– Поль, отопри! – настойчиво потребовала она, стукнув рукой в дверь.
– Я лег и погасил свечу, – отвечал дрожащим нервным голосом Горданов.
– Ничего, мне надо с тобой поговорить. Довольно сибаритничать: настало время за работу, – заговорила она, переступая порог, меж тем как Горданов зажег свечу и снова юркнул под одеяло. – Я получила важные вести.
И она рассказала ему содержание знакомого нам письма Ципри-Кипри.
– Ты должен ехать немедленно в Петербург.
– Это невозможно, меня там схватят.
– Что бы ни было, я тебя выручу.
– И что же я должен там делать?
– Способствовать всем плутням, но не допускать ничего крупного, а, главное, передать моего старика совсем в руки Казимиры. Ты едешь? Ты должен ехать. Я дам тебе денег. Иначе… ты свободен делать что хочешь.
– Хорошо, я поеду.
– И это лучше для тебя, потому что здесь ты, я вижу, начинаешь портиться и лезешь в омут.
– Я?
– Да, ты. Благодари меня, что твое ружье осталось сегодня заряженным.
– Ага! так это вот откуда ударил живоносный источник?
– Ну да, а ты думал… Но что это такое? On frappe![42]
Дверь действительно немножко колыхалась.
– Кто там? – окликнула, вскочив, Бодростина.
В эту же секунду дверь быстро отворилась и Глафира столкнулась лицом к лицу с Висленевым.
– Вот видите! – удивилась она.
– Я пришел сюда за спичкой, Глафира Васильевна, – пробормотал Висленев.
– Да, ты удивительно находчив, – заметил ему Горданов, – но дело в том, что вот тебе спички; бери их и отправляйся вон.
– Нет, он пришел сюда довольно кстати: пусть он меня проводит отсюда назад.
И Бодростина поднялась и пошла впереди Висленева.

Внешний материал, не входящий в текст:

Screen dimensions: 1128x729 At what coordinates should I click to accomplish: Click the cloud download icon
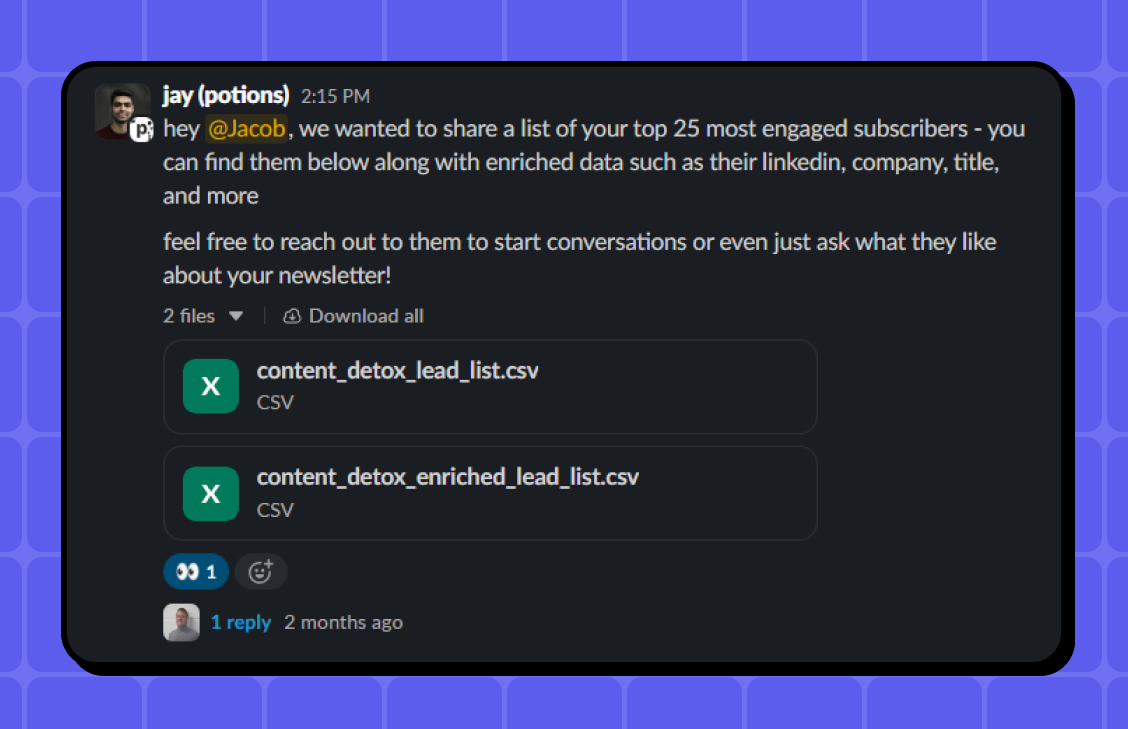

– Вы по какому же праву меня ревнуете? – спросила она вдруг, нахмурясь и остановясь с Иосафом в одной из пустых комнат. – Чего вы на меня смотрите? Не хотите ли отказываться от этого? Можете, но это будет очень глупо? вы пришли, чтобы помешать мне видеться с Гордановым. Да?.. Но вот вам сказ: кто хочет быть любимым женщиной, тот прежде всего должен этого заслужить. А потом… вторая истина заключается в том, что всякая истинная любовь скромна!
– Но чем я не скромен? – молвил, сложив у груди руки, Висленев.
– Вы нескромны. Любить таким образом, как вы меня хотите любить, этак меня всякий полюбит, мне этого рода любовь надоела, и меня ею не возьмете. Понимаете вы, так ничего не возьмете! Хотите любить меня, любите так, как меня никто не любил. Это одно еще мне, может быть, не будет противно: сделайтесь тем, чем я хочу, чтобы вы были.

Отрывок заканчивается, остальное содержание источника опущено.